Written problem: Turn the lines between the one holding "Click the 重量(t) column header" and the one holding "Task: Select the ゴミ箱 trash entry", inclusive, into a numbered list, dropping any blank lines.

Source material:
----

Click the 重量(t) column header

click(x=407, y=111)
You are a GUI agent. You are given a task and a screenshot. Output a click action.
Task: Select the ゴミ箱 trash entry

----

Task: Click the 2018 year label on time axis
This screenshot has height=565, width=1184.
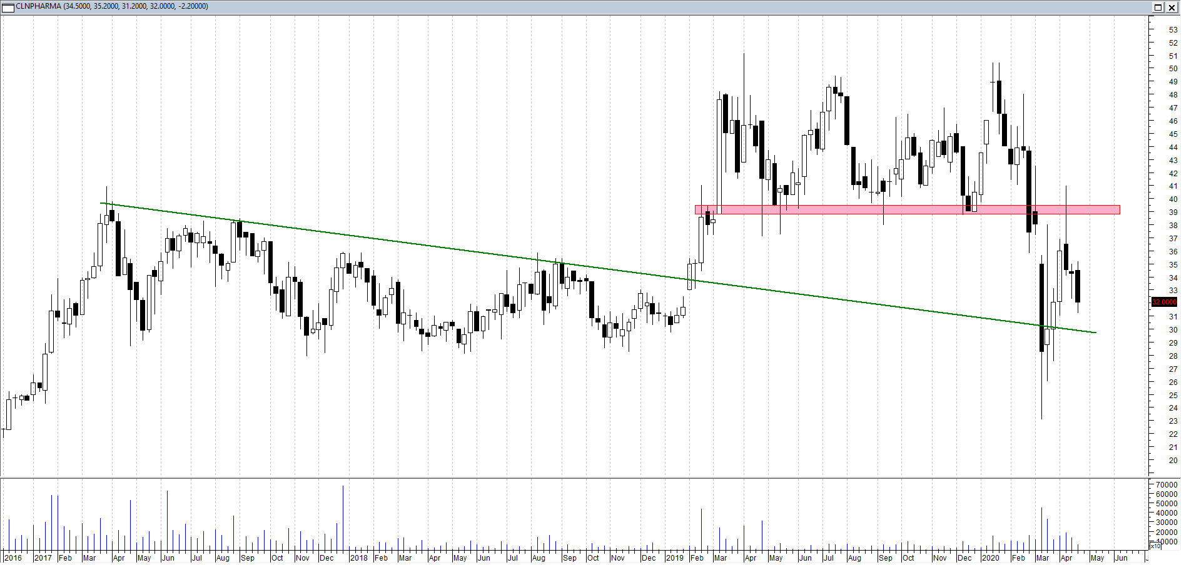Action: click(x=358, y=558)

----

Completed exercise:
1. Click the 重量(t) column header
2. click(x=407, y=111)
3. You are a GUI agent. You are given a task and a screenshot. Output a click action.
4. Task: Select the ゴミ箱 trash entry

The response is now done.